Memang benar  thaga (arogan,sombong) itu harus dikikis karena itu adalah penyakit hati yang berbahaya, bahkan Rosul pernah bersabda tentang kesombongan ini.

Muslim meriwayatkan dari Ibnu Mas’ud rodiyallahuanhu, Nabi Shallallahu Alaihi Wassallam beliau bersadba: “Tidak akan masuk surga orang yang dihatinya bercokol kesombongan meskipun seberat dzarrah. Seseorang berkata : “Sesungguhnya ada seseorang yang senang jika pakaian dan alas kakinya bagus. Bagaimana ini?” beliau Shallallahu Alaihi Wassallam bersabda: “Sesungguhnya Allah itu Maha indah dan menyukai keindahan. Yang dimaksud dengan kesombongan adalah menolak kebenaran dan merendahkan orang lain.”


Al-Qalam : Cita-cita ber-Quran
Surat ini terdiri atas 52 ayat,termasuk golongan surat-surat Makkiyah,diturunkan sesudah surat Al Alaq.
Nama Al Qalam diambil dari kata Al Qalam yang terdapat pada ayat pertama surat ini yang artinya pena.

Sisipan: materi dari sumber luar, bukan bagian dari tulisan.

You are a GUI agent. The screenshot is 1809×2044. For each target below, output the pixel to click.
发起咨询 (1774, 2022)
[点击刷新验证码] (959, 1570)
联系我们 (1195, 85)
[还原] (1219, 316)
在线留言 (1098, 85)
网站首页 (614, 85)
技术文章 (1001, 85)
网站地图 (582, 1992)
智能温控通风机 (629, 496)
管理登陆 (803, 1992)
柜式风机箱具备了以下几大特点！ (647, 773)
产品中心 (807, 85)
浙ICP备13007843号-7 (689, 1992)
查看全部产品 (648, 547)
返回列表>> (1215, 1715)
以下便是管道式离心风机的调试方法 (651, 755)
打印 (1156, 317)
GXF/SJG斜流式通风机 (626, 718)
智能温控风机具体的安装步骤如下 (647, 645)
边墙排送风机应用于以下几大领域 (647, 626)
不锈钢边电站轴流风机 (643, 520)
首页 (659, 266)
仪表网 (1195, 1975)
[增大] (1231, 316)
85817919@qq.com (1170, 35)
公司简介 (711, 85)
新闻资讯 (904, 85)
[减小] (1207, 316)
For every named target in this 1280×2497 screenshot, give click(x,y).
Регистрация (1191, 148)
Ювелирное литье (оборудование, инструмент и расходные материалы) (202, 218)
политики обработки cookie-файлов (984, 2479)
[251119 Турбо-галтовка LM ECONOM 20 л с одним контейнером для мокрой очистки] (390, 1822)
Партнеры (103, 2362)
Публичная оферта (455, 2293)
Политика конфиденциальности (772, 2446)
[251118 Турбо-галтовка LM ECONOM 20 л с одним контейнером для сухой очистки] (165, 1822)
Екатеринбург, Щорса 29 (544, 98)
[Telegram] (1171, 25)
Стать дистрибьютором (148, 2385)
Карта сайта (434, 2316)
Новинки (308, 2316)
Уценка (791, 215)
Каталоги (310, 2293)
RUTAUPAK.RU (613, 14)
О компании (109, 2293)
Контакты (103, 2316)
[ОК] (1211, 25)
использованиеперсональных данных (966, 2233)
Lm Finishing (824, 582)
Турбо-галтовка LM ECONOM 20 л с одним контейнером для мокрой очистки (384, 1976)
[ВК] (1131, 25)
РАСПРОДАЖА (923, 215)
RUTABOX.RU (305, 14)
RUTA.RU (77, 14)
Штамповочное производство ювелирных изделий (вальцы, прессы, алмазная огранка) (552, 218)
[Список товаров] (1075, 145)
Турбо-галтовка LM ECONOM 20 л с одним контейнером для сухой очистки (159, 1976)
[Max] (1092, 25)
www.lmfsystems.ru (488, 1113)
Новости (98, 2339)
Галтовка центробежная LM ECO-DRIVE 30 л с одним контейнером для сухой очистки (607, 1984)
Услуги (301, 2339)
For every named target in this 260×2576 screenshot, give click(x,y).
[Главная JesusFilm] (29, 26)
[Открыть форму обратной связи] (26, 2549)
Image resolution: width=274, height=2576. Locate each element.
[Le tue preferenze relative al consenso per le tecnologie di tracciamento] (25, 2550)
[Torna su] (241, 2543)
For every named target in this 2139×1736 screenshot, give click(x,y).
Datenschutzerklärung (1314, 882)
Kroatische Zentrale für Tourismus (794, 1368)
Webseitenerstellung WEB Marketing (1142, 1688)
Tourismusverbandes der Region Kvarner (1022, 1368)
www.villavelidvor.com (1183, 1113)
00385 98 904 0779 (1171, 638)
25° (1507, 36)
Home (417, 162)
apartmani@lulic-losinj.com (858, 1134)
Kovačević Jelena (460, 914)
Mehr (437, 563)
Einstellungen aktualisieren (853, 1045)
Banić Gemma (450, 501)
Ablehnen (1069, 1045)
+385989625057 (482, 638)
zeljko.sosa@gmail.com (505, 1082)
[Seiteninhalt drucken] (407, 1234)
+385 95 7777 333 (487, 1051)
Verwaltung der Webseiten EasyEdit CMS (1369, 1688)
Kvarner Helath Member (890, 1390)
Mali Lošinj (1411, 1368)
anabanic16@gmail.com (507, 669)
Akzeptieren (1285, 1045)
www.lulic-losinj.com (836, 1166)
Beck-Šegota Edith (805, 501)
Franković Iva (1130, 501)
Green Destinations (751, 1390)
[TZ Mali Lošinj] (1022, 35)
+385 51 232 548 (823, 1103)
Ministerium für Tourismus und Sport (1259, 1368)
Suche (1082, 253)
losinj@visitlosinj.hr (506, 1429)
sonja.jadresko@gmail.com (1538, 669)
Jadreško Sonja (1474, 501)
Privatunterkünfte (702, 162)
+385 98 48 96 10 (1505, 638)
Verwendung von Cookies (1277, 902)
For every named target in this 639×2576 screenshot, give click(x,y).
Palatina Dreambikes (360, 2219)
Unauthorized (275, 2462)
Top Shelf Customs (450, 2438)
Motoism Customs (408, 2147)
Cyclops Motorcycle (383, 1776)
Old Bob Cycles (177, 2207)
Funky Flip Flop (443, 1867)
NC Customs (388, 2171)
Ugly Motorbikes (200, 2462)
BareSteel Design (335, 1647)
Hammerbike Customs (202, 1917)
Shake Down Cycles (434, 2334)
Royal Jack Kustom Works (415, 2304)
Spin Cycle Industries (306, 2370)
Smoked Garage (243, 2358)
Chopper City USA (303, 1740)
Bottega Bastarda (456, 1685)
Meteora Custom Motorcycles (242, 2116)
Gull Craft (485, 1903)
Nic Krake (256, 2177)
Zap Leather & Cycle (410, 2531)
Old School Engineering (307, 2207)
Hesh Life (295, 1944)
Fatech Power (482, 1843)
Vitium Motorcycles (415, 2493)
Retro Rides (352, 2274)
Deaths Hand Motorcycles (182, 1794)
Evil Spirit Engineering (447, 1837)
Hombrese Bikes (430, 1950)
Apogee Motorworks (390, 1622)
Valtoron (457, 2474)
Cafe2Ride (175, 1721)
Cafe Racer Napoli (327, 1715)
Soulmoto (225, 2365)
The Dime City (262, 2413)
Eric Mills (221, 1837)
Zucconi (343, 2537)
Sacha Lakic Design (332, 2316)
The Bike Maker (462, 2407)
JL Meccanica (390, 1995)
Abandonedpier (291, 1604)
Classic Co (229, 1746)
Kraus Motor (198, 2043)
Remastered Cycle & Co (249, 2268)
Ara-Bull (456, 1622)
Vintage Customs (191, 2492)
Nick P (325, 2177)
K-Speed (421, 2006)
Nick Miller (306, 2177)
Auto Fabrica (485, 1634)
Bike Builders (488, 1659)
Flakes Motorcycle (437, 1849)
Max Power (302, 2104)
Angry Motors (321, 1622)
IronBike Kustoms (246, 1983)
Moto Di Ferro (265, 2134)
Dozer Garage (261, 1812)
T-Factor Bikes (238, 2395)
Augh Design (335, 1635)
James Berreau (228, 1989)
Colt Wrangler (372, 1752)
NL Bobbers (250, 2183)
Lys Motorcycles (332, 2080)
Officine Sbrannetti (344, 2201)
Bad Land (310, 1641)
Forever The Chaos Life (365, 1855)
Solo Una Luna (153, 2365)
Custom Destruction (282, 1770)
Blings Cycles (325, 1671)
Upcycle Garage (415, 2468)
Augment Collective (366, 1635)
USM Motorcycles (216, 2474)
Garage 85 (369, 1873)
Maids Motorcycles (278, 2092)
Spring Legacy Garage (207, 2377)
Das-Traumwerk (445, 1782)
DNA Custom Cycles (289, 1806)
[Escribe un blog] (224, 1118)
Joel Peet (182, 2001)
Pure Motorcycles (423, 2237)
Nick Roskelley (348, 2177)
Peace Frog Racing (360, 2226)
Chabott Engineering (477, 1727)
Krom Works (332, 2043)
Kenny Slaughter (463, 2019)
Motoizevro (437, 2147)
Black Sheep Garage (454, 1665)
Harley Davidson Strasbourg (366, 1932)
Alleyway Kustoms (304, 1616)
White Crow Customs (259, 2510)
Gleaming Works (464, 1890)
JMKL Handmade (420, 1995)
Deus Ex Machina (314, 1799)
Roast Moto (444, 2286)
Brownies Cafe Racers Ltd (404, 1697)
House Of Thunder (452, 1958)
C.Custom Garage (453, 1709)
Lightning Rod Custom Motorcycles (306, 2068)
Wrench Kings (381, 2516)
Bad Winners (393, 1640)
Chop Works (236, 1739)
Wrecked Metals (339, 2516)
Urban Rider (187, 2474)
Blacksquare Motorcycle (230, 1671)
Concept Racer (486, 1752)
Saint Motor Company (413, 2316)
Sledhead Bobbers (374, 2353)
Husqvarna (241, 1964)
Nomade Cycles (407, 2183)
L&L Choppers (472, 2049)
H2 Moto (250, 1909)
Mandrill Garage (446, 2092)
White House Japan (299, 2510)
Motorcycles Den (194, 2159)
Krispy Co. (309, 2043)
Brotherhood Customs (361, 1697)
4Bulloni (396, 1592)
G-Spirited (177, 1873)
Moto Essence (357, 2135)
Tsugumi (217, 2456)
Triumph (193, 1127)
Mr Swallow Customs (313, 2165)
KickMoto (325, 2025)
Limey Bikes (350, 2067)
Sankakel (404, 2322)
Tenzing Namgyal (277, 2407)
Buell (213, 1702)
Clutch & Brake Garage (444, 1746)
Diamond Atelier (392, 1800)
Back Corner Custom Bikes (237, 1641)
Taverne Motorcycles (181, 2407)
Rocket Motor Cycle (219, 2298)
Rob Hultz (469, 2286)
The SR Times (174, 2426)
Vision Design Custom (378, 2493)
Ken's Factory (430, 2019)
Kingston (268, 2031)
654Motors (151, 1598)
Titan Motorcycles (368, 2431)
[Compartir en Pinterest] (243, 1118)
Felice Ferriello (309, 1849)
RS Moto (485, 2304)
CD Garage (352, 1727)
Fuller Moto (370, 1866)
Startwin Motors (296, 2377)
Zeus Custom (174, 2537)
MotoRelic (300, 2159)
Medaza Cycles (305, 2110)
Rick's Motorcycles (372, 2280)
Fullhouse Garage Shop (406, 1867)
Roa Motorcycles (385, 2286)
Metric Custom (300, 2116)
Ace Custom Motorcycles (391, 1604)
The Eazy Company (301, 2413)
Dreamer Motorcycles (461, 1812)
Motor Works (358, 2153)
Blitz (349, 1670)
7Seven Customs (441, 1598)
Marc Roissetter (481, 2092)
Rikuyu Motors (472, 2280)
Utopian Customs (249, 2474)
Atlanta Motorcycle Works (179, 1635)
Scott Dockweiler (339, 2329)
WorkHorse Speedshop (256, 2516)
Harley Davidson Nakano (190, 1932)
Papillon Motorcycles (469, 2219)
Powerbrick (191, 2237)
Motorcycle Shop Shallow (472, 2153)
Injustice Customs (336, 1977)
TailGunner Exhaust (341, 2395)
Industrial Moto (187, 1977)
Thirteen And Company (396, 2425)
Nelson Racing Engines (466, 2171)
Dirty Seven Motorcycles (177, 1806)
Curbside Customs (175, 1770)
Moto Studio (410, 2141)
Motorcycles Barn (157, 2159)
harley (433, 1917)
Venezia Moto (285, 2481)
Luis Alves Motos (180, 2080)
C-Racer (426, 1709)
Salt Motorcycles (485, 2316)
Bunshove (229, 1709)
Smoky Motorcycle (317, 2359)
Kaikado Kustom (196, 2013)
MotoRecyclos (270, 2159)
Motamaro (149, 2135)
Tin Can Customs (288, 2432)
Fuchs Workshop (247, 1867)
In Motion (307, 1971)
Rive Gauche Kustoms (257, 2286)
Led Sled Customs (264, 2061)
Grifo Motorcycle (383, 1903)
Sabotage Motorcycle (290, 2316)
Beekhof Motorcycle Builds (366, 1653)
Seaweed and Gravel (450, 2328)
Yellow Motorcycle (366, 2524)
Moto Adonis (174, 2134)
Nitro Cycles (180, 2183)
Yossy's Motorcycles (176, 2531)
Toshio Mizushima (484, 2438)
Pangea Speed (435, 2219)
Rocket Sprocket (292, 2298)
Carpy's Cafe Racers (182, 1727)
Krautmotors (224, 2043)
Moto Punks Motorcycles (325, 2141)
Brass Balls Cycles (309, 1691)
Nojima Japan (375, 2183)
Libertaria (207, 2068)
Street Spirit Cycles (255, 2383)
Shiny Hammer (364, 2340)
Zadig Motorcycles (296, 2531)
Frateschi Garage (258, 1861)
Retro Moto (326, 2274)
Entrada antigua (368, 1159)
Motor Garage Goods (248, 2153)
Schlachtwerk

Surat ini dinamai pula dengan surat Nun (huruf nun).

Pokok-pokok isinya:
Nabi Muhammad s.a.w., bukanlah orang yang gila melainkan manusia yang berbudi pekerti yang agung; larangan bertoleransi dibidang kepercayaan; larangan mengikuti orang-orang yang mempunyai sifat sifat yang dicela Allah; nasib yang dialami oleh pemilik-pemilik kebun sebagai contoh orang-orang yang tidak bersyukur terhadap nikmat Allah; kecaman-kecaman Allah kepada mereka yang ingkar dan azab yang akan menerima mereka; Al Quran adalah peringatan bagi seluruh ummat.
Pada suroh ini Abdullah Said banyak menekankan pada ayat ke-2 yaitu:
berkat nikmat Tuhanmu kamu (Muhammad) sekali-kali bukan orang gila” (Q.S Al-Qalam(68):2)
Ayat ini merupakan jawaban dari tuduhan orang kafir, ALLAH berfirman:
Mereka berkata: "Hai orang yang diturunkan Al Quran kepadanya, sesungguhnya kamu benar-benar orang yang gila” (Q.S Al-Hijr (15) : 6) Kata-kata ini diucapkan oleh orang-orang kafir Mekah kepada Nabi s.a.w. sebagai ejekan. Dalam buku Mencetak Kader tertulis mengenai ayat ini (Q.S Al-Hijr (15) : 6): “Bukan orang yang ber-Quran yang gila, tapi sebaliknya orang yang tidak ber-Quran itulah yang gila”. Masih dalam buku Mencetak Kader tertulis
“Abdullah Said menggambarkan kondisi manusia yang tidak ber-Quran sebagai manusia yang dilanda kegilaan. Gila karena tidak normal cara memandang dan pola berpikirnya. Salah dalam memandang kehidupan ini, misalnya dengan menghabiskan waktu dan kesempatan untuk hal-hal yang tidak perlu”.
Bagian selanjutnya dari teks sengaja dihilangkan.